At work I was asked to provide advice on WordPress hosting. As we don’t have in-house LAMP-experience and as I didn’t want to have to take care of server operations myself (been there, done that), I decided to look into WordPress as a service solutions. To make things a tad more complicated, hosting had to be in a European data-center as we wanted optimal performance for our local customers and as our Privacy Officer requires all company data to be in Europe.
I contacted several US companies, but eventually Flywheel came out on top; they confirmed they could host in Europe (Amsterdam), seemed pretty eager, had a great package and they could provide me with a test-account to play around with their solution.

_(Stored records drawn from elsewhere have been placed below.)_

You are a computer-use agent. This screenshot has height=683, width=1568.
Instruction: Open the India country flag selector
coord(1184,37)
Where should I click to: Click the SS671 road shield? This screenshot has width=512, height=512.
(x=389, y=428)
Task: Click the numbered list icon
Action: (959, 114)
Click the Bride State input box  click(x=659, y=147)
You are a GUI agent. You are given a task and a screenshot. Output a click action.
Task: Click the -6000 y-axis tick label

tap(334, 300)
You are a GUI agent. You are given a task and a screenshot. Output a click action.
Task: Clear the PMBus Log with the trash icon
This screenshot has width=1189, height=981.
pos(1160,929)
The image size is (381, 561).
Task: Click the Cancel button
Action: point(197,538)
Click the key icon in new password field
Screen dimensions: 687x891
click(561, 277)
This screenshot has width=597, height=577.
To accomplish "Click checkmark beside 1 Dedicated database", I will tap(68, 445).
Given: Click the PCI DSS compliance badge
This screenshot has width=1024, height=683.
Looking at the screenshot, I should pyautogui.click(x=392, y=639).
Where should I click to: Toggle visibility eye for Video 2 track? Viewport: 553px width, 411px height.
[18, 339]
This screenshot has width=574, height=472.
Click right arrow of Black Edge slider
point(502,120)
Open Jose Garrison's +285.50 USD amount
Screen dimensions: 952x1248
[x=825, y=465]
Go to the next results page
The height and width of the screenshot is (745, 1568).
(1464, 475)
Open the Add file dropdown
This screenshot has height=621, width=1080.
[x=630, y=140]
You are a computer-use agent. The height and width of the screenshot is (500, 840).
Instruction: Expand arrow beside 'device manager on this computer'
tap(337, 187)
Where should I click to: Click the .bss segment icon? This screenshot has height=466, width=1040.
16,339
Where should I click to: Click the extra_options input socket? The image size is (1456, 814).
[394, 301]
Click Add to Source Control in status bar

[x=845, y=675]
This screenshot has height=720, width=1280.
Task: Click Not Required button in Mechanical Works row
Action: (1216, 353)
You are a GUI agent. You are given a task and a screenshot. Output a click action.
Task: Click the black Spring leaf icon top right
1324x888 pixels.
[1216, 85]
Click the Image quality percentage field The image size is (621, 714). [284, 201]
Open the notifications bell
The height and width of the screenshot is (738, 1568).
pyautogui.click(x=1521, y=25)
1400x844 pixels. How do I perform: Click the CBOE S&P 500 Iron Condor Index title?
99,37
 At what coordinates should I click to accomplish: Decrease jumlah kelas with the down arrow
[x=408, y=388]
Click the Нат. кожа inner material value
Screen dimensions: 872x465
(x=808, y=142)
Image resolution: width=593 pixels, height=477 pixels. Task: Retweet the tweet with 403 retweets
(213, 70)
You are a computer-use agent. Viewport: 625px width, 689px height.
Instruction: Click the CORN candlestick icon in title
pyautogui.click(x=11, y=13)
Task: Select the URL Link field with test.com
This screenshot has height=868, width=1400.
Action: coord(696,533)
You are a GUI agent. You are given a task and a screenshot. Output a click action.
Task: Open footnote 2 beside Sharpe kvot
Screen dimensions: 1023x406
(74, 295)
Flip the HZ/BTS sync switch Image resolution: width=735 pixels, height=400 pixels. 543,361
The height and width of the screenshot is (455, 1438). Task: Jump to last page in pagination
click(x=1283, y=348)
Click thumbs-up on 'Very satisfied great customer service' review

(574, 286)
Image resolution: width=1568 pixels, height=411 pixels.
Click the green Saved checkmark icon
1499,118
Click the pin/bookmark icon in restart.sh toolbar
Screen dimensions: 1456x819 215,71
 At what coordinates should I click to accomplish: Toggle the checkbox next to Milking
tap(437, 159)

And so I did; I set up a stock WordPress 3.9.x with Autoptimize and WP YouTube Lyte (call me prejudiced, but I like my own plugins), imported a bunch of posts from this blog and had WebPageTest be the judge.
The results were quite impressive;
Document Complete | Fully Loaded | |||||||||
---|---|---|---|---|---|---|---|---|---|---|
Load time | First byte | Start render | DOM elems | Time | Reqs | Bytes In | Time | Reqs | Bytes In | |
First View (Run 3) | 0.457s | 0.120s | 0.292s | 926 | 0.457s | 4 | 73 KB | 1.008s | 12 | 152 KB |
0.120s until first byte, 0.292s start render and 0.457s doc complete? Sweet! So yeah, given those numbers, their offering and the fact they can deploy to a datacenter in Europe I do think Flywheel is a great choice for those who are looking for WordPress-as-a-service (well, PAAS really) solution!
Well, in comparison with Hostinger or x10Hosting it’s not eye-caching, even little bit expensive. With half of their prices you can have SSD VPS.
Interesting, but those aren’t wordpress-as-a-service hosters? Although I love running a VPS myself, but I explicitely wanted to avoid having to worry about installing, configuring and continuously updating the LAMP-stack for this company blog. Hence wordpress-as-a-service.
Frank, did you check out Webfaction? They have a data center in Amsterdam, they offer one-click WordPress installation, and they’re cheaper. Plus you can configure their setup in many ways, including serving static media via Nginx, which makes it very fast.
Thanks Peter. I was explicitely searching for a specialized managed WordPress-service, which Webfaction is not, although their offering does seem interesting in a general hosting context.